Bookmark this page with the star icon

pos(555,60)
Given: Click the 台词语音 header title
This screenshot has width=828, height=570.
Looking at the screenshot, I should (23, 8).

______

▶ [Work order] An exact transcription of all the material above is the expected answer.

▶ [Response]
Bookmark this page with the star icon

pos(555,60)
Given: Click the 台词语音 header title
This screenshot has width=828, height=570.
Looking at the screenshot, I should (23, 8).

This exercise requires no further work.